■ WHAT NEEDS TO BE DONE
Copy each entry as written.

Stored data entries
++++

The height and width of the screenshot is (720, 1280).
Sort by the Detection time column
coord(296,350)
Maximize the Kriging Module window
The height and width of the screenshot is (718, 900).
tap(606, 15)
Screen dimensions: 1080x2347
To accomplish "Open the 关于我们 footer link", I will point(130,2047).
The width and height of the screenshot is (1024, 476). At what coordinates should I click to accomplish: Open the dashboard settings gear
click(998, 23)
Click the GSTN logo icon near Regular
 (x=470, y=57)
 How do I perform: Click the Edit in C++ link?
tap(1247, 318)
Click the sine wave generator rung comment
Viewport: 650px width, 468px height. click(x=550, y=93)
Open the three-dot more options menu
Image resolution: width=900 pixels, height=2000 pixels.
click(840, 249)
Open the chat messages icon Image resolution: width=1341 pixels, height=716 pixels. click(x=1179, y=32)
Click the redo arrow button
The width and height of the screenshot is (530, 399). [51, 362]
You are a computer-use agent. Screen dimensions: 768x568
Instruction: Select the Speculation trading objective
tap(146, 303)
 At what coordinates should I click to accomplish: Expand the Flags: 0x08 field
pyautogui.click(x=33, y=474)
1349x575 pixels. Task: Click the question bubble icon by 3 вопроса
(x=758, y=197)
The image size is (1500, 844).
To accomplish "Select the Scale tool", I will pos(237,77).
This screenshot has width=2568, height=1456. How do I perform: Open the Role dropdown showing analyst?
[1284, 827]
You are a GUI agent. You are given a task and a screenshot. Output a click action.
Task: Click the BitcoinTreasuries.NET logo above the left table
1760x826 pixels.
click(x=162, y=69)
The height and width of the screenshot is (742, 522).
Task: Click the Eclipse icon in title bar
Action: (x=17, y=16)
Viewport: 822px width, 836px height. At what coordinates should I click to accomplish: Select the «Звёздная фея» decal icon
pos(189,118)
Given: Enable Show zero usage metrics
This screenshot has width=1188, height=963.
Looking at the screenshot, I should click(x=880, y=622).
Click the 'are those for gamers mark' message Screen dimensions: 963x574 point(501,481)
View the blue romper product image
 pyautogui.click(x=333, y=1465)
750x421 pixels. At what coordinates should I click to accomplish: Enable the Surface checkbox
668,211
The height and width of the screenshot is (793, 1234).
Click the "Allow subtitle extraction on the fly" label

++++

■ FINAL ANSWER
The height and width of the screenshot is (720, 1280).
Sort by the Detection time column
coord(296,350)
Maximize the Kriging Module window
The height and width of the screenshot is (718, 900).
tap(606, 15)
Screen dimensions: 1080x2347
To accomplish "Open the 关于我们 footer link", I will point(130,2047).
The width and height of the screenshot is (1024, 476). At what coordinates should I click to accomplish: Open the dashboard settings gear
click(998, 23)
Click the GSTN logo icon near Regular
 (x=470, y=57)
 How do I perform: Click the Edit in C++ link?
tap(1247, 318)
Click the sine wave generator rung comment
Viewport: 650px width, 468px height. click(x=550, y=93)
Open the three-dot more options menu
Image resolution: width=900 pixels, height=2000 pixels.
click(840, 249)
Open the chat messages icon Image resolution: width=1341 pixels, height=716 pixels. click(x=1179, y=32)
Click the redo arrow button
The width and height of the screenshot is (530, 399). [51, 362]
You are a computer-use agent. Screen dimensions: 768x568
Instruction: Select the Speculation trading objective
tap(146, 303)
 At what coordinates should I click to accomplish: Expand the Flags: 0x08 field
pyautogui.click(x=33, y=474)
1349x575 pixels. Task: Click the question bubble icon by 3 вопроса
(x=758, y=197)
The image size is (1500, 844).
To accomplish "Select the Scale tool", I will pos(237,77).
This screenshot has width=2568, height=1456. How do I perform: Open the Role dropdown showing analyst?
[1284, 827]
You are a GUI agent. You are given a task and a screenshot. Output a click action.
Task: Click the BitcoinTreasuries.NET logo above the left table
1760x826 pixels.
click(x=162, y=69)
The height and width of the screenshot is (742, 522).
Task: Click the Eclipse icon in title bar
Action: (x=17, y=16)
Viewport: 822px width, 836px height. At what coordinates should I click to accomplish: Select the «Звёздная фея» decal icon
pos(189,118)
Given: Enable Show zero usage metrics
This screenshot has width=1188, height=963.
Looking at the screenshot, I should click(x=880, y=622).
Click the 'are those for gamers mark' message Screen dimensions: 963x574 point(501,481)
View the blue romper product image
 pyautogui.click(x=333, y=1465)
750x421 pixels. At what coordinates should I click to accomplish: Enable the Surface checkbox
668,211
The height and width of the screenshot is (793, 1234).
Click the "Allow subtitle extraction on the fly" label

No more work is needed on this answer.